Trigonometric function is an important content in high school mathematics, and auxiliary angle formula is a very basic and important formula in trigonometric function. The auxiliary angle formula can express trigonometric function of any angle as a simple form, which is convenient for us to calculate and solve problems related to trigonometric function.

The formula of auxiliary angle is: sin (x) = 2tan (x/2)/(1+tan2 (x/2)), cos (x) =1-tan2 (x/2)/(kloc-0/+tan2). These formulas are all formulas with x/2 as the auxiliary angle, so they are called auxiliary angle formulas.

The auxiliary angle formula is widely used. For example, when calculating the value of trigonometric function, we can use the auxiliary angle formula to express trigonometric function of any angle as a simple form. In addition, the auxiliary angle formula can also be used to solve problems related to trigonometric functions, such as solving the maximum, minimum and period of trigonometric functions.

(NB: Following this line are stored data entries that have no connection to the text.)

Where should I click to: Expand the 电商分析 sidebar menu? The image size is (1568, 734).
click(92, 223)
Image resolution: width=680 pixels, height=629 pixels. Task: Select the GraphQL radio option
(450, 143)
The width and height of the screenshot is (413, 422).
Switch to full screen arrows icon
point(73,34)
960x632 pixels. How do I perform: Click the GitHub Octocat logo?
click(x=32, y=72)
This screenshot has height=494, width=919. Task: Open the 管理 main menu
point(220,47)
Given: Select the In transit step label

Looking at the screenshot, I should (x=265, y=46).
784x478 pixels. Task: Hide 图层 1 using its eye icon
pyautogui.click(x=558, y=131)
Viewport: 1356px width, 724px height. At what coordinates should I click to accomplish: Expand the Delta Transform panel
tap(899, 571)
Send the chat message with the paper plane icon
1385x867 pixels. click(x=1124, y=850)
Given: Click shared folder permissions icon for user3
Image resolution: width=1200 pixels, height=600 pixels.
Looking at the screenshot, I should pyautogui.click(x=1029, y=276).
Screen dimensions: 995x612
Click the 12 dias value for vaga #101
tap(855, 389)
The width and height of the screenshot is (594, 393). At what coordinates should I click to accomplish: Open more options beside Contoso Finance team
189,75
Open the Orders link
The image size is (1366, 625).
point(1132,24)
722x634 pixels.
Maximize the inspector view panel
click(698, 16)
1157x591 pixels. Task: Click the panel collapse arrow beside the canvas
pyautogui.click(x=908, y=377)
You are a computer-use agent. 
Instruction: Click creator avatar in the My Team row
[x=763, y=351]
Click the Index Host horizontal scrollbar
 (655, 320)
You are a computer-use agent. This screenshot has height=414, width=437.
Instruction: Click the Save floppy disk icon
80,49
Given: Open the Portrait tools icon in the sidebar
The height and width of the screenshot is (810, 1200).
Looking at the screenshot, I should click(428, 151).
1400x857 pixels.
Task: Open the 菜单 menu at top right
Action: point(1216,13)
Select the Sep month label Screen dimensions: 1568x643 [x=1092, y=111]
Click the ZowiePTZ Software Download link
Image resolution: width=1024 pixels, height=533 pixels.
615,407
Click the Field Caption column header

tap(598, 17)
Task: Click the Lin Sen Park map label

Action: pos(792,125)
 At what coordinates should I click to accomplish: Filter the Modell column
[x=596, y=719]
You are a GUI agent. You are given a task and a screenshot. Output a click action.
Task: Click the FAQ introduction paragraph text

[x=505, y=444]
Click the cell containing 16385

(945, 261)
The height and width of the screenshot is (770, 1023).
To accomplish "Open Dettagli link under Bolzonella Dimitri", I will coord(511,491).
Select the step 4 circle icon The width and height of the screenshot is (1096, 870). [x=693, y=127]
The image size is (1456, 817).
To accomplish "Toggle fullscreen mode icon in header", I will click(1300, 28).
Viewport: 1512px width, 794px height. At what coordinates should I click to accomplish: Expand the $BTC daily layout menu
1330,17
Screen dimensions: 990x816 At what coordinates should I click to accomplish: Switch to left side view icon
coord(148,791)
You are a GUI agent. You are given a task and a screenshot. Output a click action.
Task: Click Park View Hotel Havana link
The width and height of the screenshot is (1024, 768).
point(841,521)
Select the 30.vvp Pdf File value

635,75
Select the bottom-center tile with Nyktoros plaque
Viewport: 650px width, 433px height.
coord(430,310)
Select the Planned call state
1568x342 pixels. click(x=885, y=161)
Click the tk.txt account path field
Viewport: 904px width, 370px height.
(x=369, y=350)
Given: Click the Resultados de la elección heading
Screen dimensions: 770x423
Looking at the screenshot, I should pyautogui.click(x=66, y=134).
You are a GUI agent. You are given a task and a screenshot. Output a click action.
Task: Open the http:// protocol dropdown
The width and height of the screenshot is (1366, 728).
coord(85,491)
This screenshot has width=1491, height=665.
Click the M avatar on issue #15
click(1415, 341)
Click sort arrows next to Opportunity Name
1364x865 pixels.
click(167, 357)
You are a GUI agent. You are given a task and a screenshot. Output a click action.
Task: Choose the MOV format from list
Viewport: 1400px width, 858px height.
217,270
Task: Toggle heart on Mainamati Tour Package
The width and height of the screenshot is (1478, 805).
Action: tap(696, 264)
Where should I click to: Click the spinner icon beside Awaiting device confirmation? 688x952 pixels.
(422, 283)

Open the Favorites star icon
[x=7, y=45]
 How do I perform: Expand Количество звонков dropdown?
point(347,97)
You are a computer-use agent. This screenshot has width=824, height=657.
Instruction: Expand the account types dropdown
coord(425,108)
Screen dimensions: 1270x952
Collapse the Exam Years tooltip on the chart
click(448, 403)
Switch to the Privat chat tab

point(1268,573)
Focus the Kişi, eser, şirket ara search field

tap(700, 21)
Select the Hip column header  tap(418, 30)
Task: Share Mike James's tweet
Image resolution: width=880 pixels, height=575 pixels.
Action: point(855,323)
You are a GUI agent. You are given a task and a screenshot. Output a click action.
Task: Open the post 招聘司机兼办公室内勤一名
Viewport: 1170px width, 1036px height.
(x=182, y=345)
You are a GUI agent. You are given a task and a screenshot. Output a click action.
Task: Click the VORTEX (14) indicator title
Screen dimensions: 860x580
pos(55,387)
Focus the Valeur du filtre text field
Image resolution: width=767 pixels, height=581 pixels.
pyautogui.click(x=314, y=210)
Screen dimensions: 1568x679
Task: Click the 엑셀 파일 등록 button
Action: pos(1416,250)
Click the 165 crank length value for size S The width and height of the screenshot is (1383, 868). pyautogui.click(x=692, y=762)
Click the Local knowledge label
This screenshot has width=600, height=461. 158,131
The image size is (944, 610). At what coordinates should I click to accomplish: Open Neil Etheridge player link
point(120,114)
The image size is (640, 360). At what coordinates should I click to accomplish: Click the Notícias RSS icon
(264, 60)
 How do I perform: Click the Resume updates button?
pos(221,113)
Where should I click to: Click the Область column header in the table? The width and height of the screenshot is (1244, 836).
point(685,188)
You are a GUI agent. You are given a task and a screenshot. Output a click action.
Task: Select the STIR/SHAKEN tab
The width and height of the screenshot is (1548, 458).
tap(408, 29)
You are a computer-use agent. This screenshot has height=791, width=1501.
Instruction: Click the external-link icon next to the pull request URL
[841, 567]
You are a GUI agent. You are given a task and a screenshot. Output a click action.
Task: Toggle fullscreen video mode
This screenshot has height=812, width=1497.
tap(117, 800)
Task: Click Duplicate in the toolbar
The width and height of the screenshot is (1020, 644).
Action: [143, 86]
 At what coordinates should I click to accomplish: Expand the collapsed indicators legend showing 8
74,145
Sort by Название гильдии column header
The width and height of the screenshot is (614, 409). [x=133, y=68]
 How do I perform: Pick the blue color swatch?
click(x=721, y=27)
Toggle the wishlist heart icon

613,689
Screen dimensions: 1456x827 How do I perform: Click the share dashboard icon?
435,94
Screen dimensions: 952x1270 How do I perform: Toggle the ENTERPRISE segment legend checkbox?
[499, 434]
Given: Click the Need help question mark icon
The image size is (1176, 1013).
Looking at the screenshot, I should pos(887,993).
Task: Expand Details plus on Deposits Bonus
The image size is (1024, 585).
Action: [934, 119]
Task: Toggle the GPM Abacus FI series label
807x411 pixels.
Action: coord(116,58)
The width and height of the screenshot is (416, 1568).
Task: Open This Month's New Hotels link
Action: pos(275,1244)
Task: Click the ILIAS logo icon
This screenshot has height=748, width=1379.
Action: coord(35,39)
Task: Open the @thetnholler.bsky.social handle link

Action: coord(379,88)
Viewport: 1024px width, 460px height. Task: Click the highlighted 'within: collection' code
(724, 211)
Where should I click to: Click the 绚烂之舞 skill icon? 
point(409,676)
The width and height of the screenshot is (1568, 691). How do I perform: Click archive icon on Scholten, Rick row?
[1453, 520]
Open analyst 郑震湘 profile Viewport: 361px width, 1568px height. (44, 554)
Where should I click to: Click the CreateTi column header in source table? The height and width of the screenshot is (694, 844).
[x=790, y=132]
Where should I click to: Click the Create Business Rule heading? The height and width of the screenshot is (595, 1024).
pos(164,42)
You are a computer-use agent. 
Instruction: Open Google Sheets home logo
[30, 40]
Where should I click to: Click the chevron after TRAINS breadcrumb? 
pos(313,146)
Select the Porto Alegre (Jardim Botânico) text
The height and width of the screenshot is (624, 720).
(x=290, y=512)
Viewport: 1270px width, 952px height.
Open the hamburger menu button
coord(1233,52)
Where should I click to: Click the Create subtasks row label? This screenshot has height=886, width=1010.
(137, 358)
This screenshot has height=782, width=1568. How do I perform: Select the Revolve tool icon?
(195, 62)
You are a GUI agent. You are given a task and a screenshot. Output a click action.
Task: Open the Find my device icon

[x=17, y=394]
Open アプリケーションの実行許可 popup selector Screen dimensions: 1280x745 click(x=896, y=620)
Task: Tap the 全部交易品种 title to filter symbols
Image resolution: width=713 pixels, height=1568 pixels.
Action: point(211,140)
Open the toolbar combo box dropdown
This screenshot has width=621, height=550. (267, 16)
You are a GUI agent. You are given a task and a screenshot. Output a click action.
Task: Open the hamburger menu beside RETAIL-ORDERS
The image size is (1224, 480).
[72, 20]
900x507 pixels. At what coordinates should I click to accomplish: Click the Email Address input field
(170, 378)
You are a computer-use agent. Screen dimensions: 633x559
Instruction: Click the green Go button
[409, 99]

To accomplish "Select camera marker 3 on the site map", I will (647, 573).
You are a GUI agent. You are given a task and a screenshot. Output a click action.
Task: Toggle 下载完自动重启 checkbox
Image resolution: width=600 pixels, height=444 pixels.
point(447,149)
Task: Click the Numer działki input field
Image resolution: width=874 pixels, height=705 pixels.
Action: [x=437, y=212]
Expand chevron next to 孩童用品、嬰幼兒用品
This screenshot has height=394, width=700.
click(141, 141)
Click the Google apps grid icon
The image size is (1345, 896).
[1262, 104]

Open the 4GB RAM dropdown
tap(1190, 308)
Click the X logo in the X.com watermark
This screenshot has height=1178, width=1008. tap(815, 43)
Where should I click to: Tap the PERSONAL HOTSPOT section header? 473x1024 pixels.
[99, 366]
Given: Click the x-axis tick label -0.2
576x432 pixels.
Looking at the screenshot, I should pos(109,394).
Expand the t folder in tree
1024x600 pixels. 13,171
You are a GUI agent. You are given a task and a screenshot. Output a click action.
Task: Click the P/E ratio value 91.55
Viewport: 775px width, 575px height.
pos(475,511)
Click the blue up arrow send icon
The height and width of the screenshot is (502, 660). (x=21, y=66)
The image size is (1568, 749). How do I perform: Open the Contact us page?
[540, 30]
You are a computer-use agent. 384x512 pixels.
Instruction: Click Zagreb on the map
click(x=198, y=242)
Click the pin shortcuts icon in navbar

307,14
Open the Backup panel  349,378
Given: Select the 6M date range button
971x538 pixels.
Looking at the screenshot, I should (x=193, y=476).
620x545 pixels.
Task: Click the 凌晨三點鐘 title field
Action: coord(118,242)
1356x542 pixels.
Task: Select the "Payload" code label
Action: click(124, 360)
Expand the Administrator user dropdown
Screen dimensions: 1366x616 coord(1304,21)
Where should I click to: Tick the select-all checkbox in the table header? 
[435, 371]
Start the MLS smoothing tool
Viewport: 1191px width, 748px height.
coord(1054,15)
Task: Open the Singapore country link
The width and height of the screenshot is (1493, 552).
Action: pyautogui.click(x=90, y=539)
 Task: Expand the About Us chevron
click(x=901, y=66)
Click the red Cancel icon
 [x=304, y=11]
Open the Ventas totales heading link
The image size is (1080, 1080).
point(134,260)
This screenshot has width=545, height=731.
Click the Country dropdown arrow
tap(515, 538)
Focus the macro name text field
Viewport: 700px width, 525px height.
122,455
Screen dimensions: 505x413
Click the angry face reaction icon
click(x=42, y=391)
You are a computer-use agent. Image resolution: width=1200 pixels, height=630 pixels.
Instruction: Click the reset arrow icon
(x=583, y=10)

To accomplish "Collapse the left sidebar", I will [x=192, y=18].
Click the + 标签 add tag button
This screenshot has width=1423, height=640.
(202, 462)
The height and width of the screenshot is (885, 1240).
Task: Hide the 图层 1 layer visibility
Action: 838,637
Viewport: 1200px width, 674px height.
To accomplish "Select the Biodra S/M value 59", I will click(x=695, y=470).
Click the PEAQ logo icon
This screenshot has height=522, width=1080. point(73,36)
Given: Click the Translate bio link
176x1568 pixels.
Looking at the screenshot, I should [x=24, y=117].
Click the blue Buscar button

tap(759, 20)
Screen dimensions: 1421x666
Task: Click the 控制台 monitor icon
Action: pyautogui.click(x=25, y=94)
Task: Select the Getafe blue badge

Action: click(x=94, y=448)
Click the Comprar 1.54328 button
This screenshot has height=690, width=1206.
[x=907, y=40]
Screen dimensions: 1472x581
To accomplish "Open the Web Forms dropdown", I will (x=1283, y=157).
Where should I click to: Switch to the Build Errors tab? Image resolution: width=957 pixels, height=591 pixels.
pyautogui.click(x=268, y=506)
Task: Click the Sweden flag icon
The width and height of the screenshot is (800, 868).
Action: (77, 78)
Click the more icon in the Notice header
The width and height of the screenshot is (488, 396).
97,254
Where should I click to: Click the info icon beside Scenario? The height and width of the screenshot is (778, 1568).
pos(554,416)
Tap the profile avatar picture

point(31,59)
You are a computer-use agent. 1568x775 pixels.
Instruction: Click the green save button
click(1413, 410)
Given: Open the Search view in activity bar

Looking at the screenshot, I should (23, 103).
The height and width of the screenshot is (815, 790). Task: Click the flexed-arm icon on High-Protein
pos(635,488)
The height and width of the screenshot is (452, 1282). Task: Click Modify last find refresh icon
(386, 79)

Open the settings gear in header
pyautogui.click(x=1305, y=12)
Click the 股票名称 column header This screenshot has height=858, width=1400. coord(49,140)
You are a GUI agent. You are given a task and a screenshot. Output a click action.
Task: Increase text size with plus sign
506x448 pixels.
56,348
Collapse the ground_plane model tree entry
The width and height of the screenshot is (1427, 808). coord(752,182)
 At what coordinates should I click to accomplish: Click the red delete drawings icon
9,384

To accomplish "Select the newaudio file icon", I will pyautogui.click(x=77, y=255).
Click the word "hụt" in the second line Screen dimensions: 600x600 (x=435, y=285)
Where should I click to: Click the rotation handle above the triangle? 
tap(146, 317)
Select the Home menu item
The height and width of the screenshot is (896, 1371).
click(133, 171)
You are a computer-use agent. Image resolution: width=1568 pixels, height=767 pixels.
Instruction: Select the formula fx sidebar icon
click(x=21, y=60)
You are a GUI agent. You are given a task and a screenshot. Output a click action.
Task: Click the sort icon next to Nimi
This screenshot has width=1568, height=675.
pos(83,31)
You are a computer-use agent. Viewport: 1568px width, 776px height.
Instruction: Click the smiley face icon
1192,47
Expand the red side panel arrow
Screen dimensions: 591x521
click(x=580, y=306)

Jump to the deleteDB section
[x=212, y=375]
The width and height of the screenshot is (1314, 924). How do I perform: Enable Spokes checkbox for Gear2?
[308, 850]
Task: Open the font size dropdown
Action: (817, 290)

Besides the auxiliary angle formula, there are other important formulas of trigonometric functions in high school mathematics, such as sum and difference angle formula, multiplication sum and difference formula, half angle formula and so on. These formulas are derived to facilitate us to calculate and solve problems related to trigonometric functions.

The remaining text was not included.